En cuanto al premio de la madre del año, que reiteradamente le adjudicó ‘The Ring’, Emelda parecía merecerlo a perpetuidad hasta que en Sudáfrica una congénere hizo lo suficiente como para que el mundo del boxeo la olvidara por un rato: la dama, madre del peleador Leotis Vitjoen, arremetió contra el réferi que acababa de descalificar a su hijo, y sin más ni más lo derribó con un cruzado de derecha impecable, tanto que algunos espectadores aplaudieron.
Volviendo por un momento a la famosa doña Emelda, aseguraba el historiador uruguayo José Laurino, que en una mala noche del isleño (nacido en Islas Vírgenes), cuando daba vueltas apático sobre el ring, cuando no daba pie con bola, su madre comenzó a insultarlo a viva voz, gritándole “mal nacido, imbécil ” y otras cosas que no puedo escribir sin que clausuren Central Deportiva, lo que fue definitivo para que Emile diera vuelta las acciones y ganara la pelea. Al parecer Gil Clancy, que estaba en el rincón, también se excedió en el uso de adjetivos altamente ofensivos, porque la Comisión Atlética de Nueva York lo multó con 500 dólares. En lo que respecta a la madre del peleador, quizá temiendo sus represalias, la Comisión no dijo nada.
Los hermanos Michael y León Spinks, ex campeones olímpicos y mundiales, crecieron en la zona más pobre de Saint Louis, Misouri, y no conocieron a su padre, pero tenían una madre que valía por dos.
En el caso de los boxeadores negros, por algo fueron pilares para que las carreras de sus hijos en el ring hicieran tanto por la negritud como lo cuenta el libro “Song of Solomon” (traducido a treinta idiomas) de la escritora Toni Morrison, premio Nobel de literatura y bandera de su raza. O Alex Haley en Raíces, que de la misma manera disecciona con maestría la odisea del pueblo negro estadounidense.
Habría que pensar que el noventa y nueve por ciento de los boxeadores provienen de hogares rotos, para comprender qué cosa ha significado la madre detrás y al lado de ellos, como soporte y compañía.
La frágil madrecita que dio vida a ese portento del ring que fue Sugar Ray Leonard, no vivió lo suficiente para ver a su hijo convertido en un genio del arte de Fistiana, uno de los 6 o 7 mejores de la historia tal vez, ni siquiera para verlo campeón olímpico.

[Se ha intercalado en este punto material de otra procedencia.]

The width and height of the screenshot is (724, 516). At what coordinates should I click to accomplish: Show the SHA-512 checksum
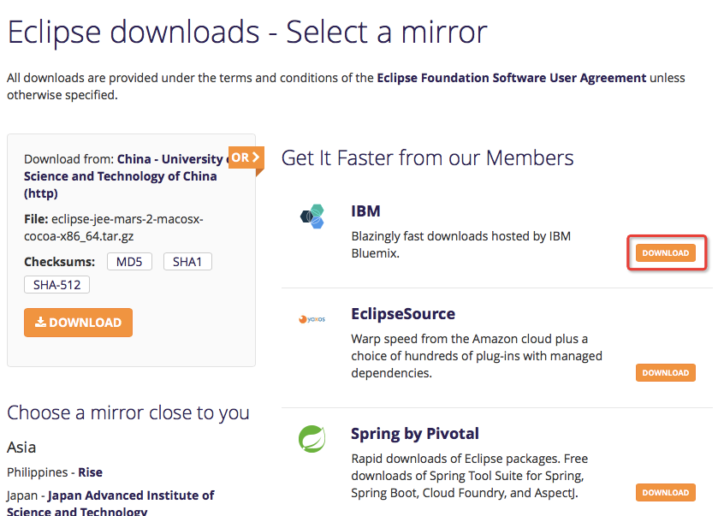(57, 284)
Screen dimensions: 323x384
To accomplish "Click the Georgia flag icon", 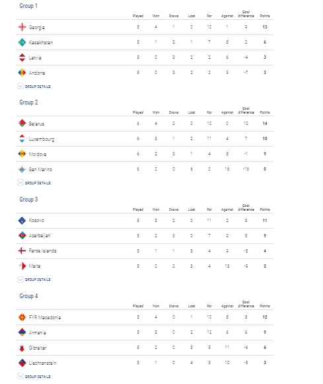I will coord(22,27).
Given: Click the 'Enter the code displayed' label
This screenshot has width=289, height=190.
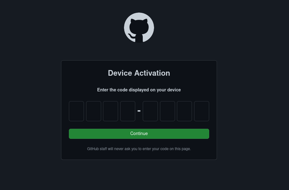Looking at the screenshot, I should click(139, 90).
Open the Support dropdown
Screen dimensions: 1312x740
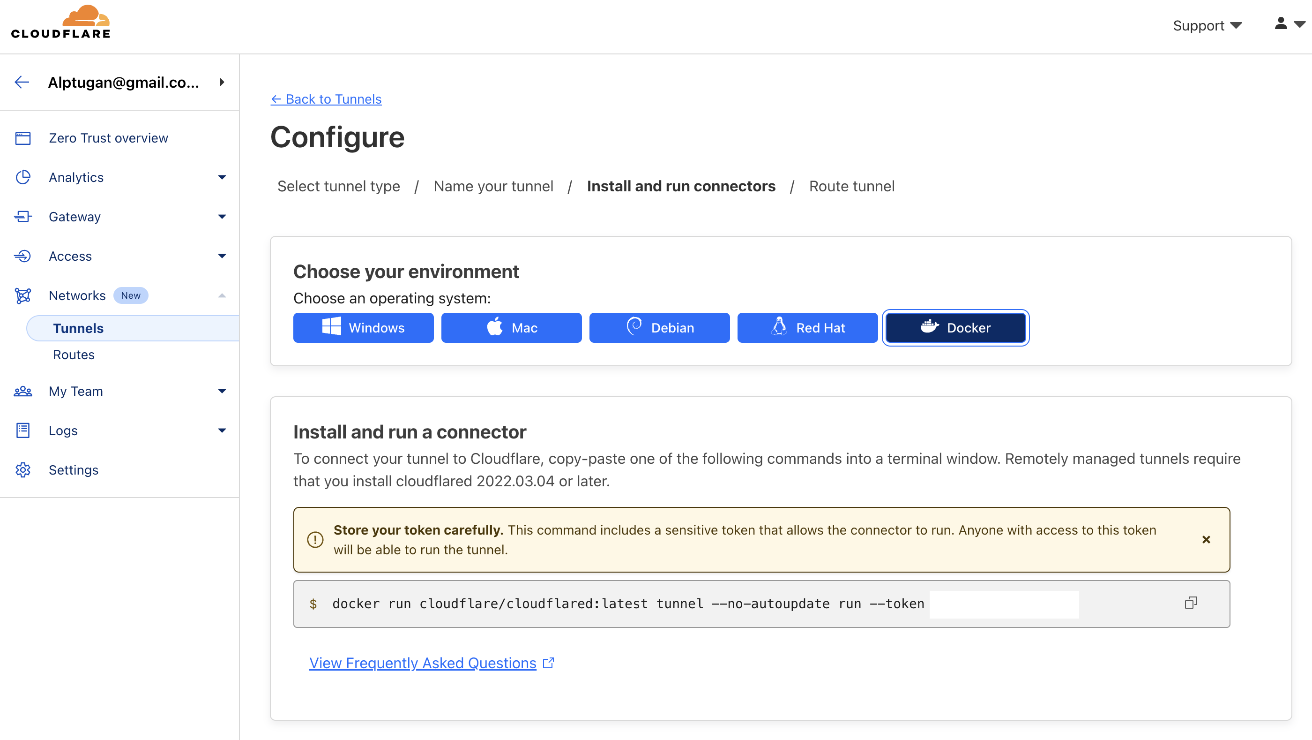[x=1207, y=25]
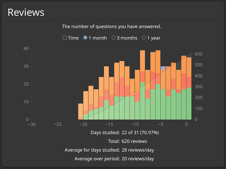Click the Total 620 reviews text
This screenshot has width=226, height=169.
134,141
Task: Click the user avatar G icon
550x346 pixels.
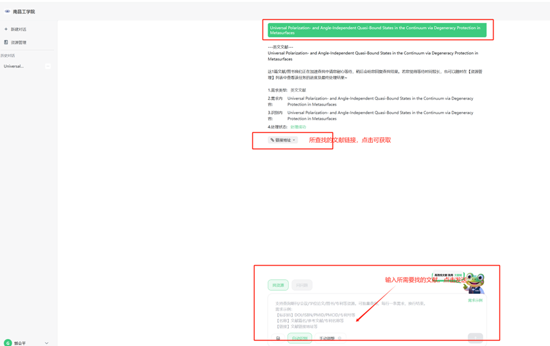Action: (x=8, y=343)
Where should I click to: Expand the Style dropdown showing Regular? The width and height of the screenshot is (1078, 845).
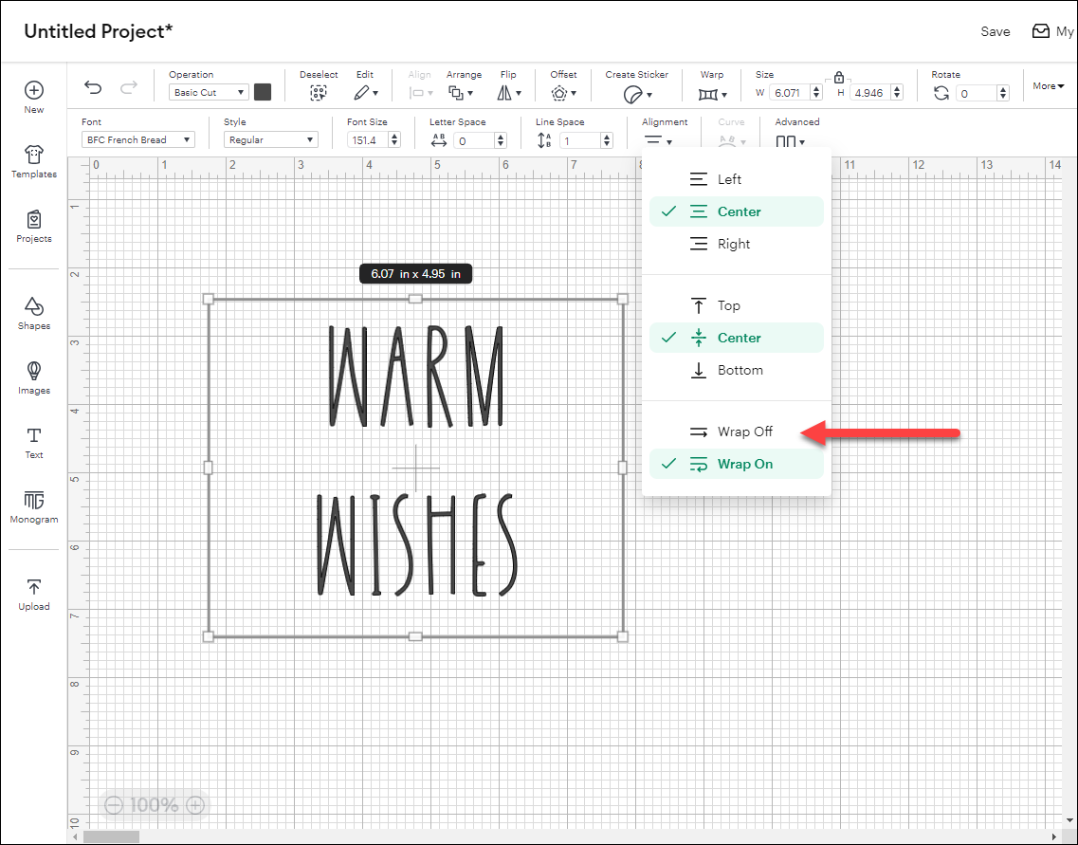coord(271,139)
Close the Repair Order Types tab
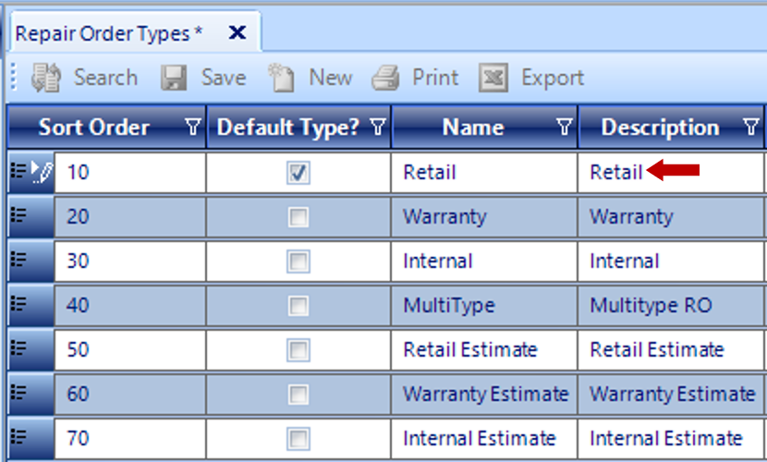 click(x=237, y=33)
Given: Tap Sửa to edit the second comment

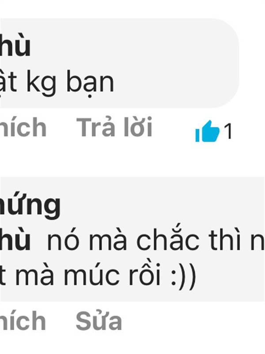Looking at the screenshot, I should 98,320.
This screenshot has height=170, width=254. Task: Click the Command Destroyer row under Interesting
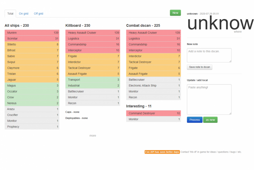153,113
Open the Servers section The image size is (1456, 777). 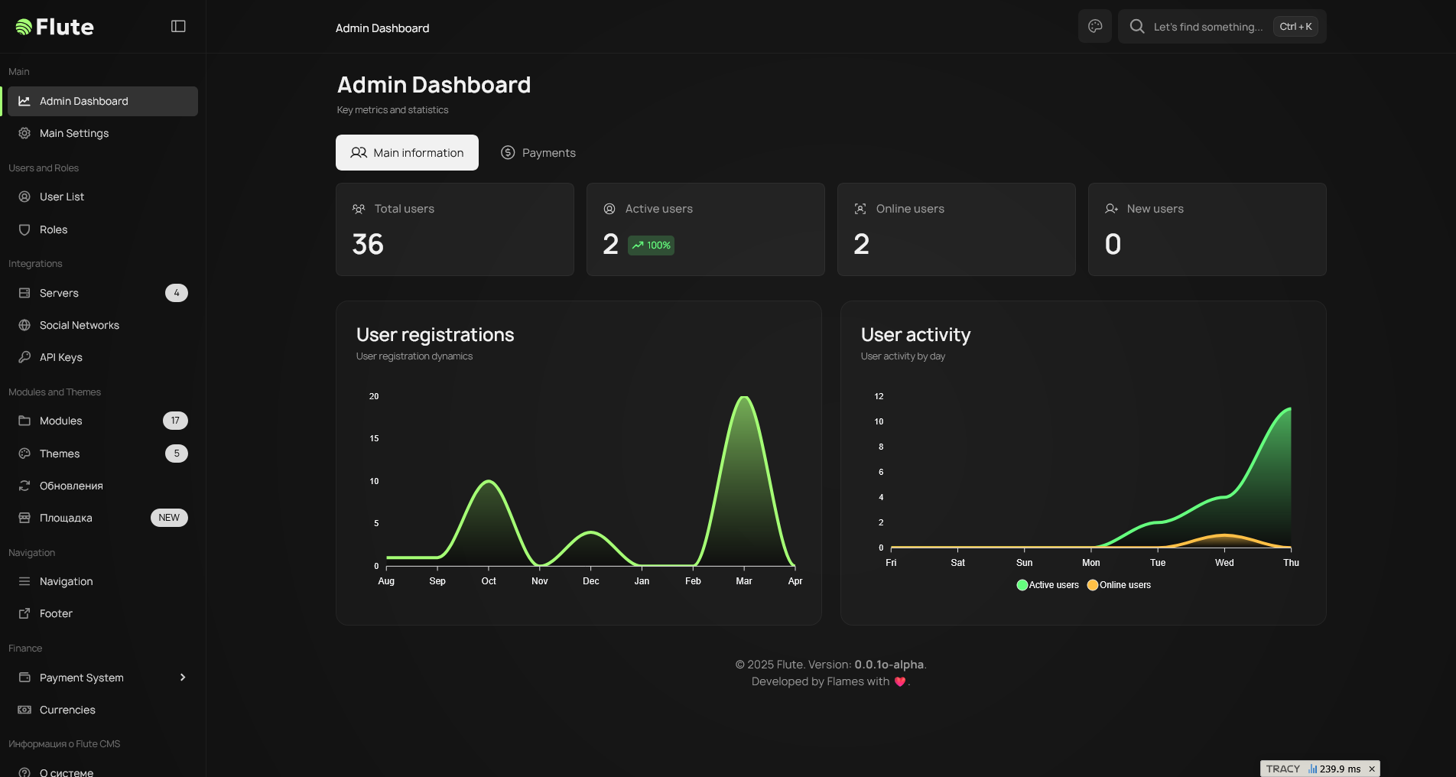[59, 293]
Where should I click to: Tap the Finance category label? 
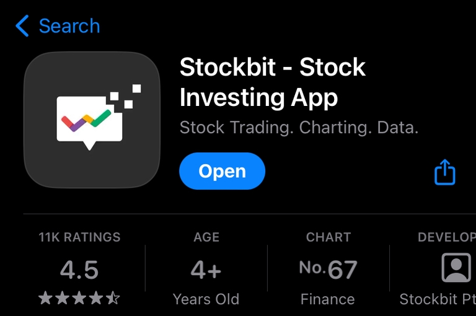[328, 299]
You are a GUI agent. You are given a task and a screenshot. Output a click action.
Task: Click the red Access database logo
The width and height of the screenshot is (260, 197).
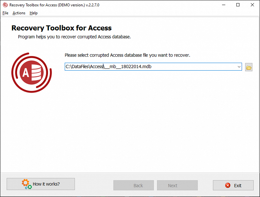(32, 72)
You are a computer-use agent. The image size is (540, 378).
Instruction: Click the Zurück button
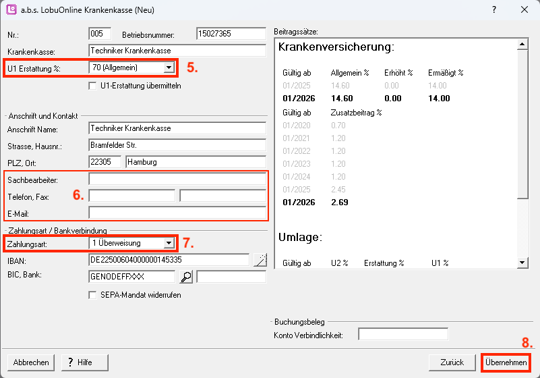coord(452,362)
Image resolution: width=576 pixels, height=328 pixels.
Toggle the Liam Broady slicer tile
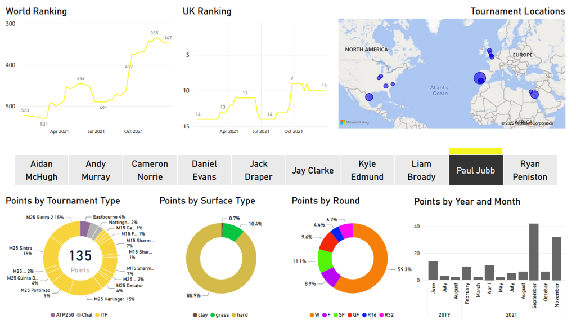(421, 170)
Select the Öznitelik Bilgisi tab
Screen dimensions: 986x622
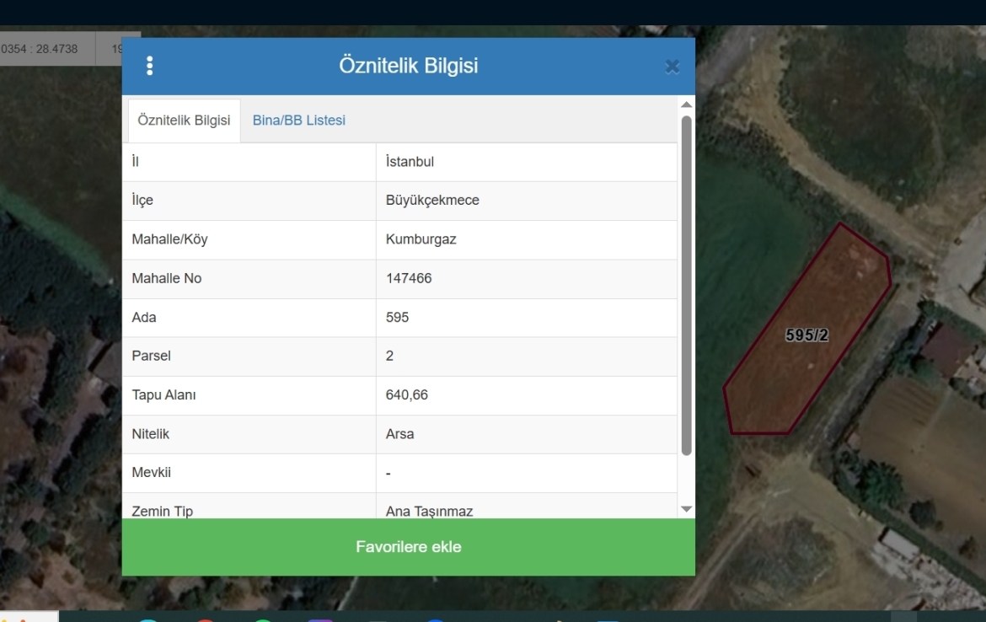point(184,121)
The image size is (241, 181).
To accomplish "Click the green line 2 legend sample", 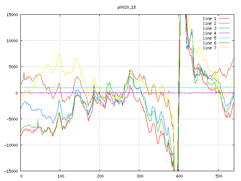I will tap(224, 23).
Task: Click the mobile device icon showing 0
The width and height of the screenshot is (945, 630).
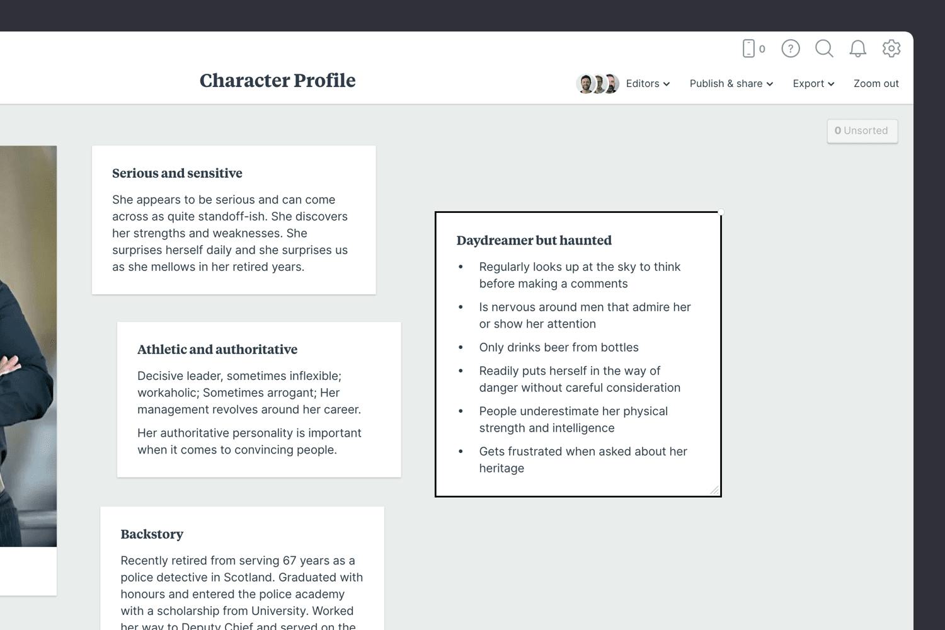Action: coord(752,48)
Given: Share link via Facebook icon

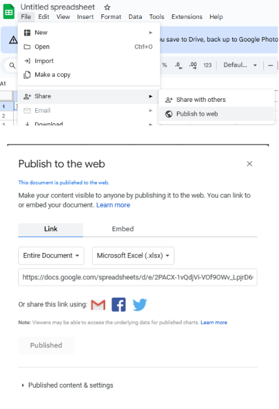Looking at the screenshot, I should coord(118,305).
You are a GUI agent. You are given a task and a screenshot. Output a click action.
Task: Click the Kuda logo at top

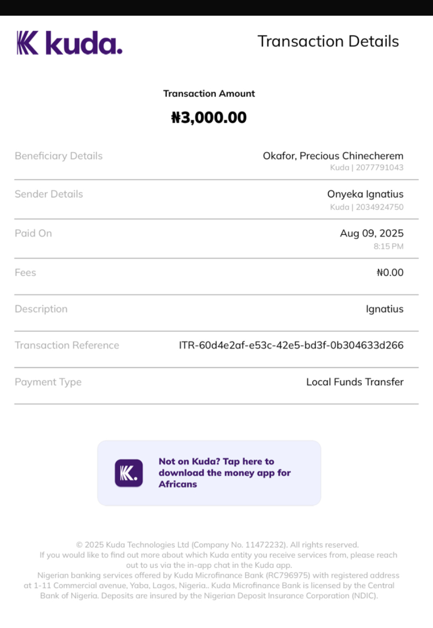70,43
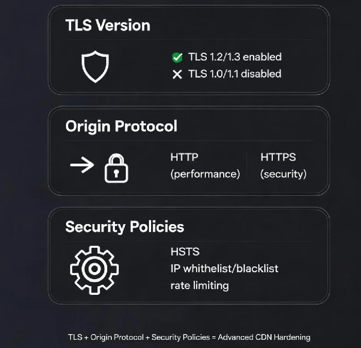Screen dimensions: 361x348
Task: Click the divider between HTTP and HTTPS
Action: 247,166
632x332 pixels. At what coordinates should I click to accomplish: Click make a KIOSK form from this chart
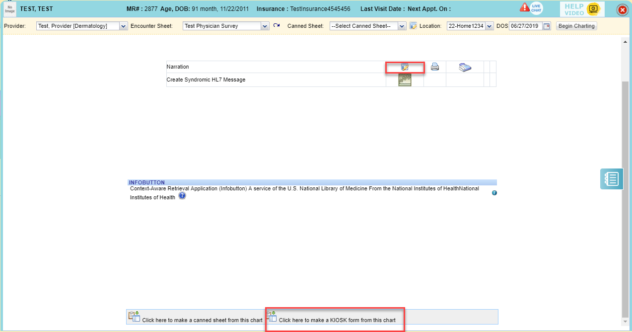[332, 317]
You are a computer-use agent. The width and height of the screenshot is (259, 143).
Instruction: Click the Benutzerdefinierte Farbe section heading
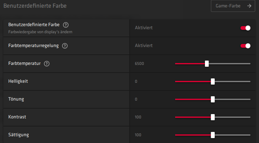click(35, 6)
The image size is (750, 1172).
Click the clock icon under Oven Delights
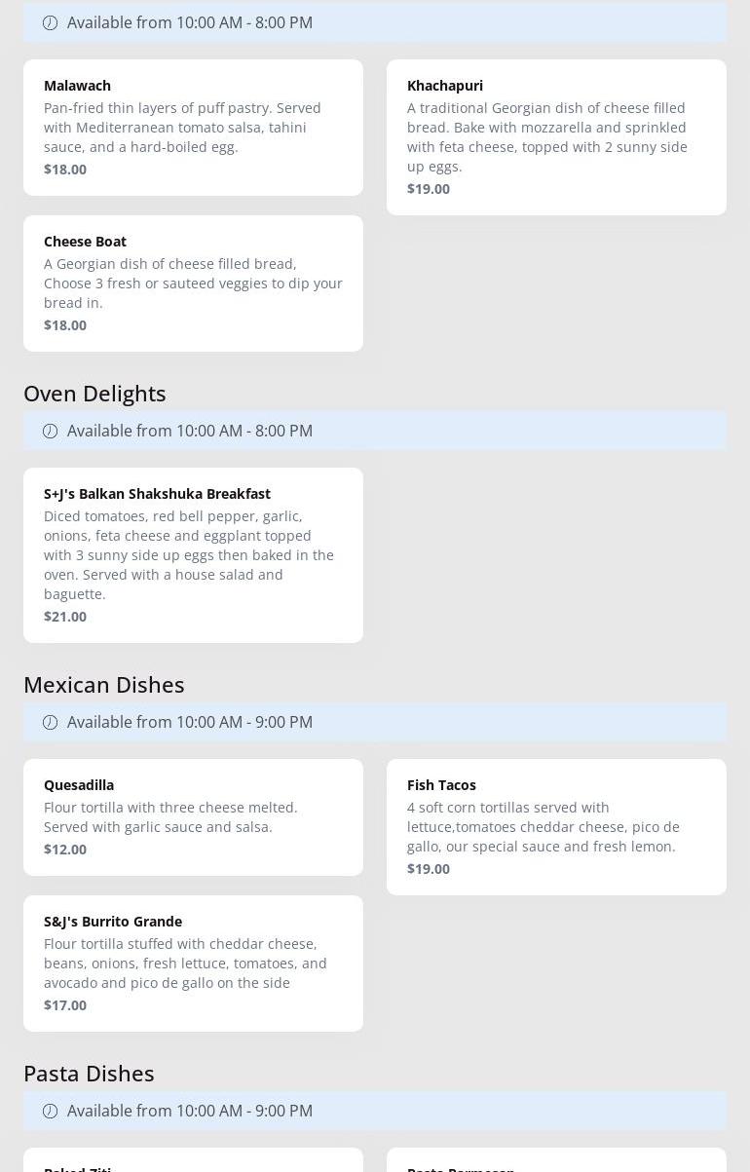(51, 431)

La mamá de Julio César Chávez, la querida doña Isabel, fue la más atenta a su carrera y a sus vaivenes emocionales, como sucede siempre. Cuidaba con celo cada cosa que se decía o se escribía de su hijo, y algunas veces hasta me mandó mensajes para que “cuidara a Julio” en mis crónicas, como si él lo hubiera necesitado cuando era el mejor boxeador del mundo
A lo largo de todos mis años en el boxeo, que ya son muchos, pude observar como una constante que cada vez que un boxeador gana su primer dinero importante, si le preguntan cuáles son sus planes para invertirlo, lo primero que dice es “voy a comprar una casa para mi madre”.
¿Hace falta decir más en el Día de la Madre?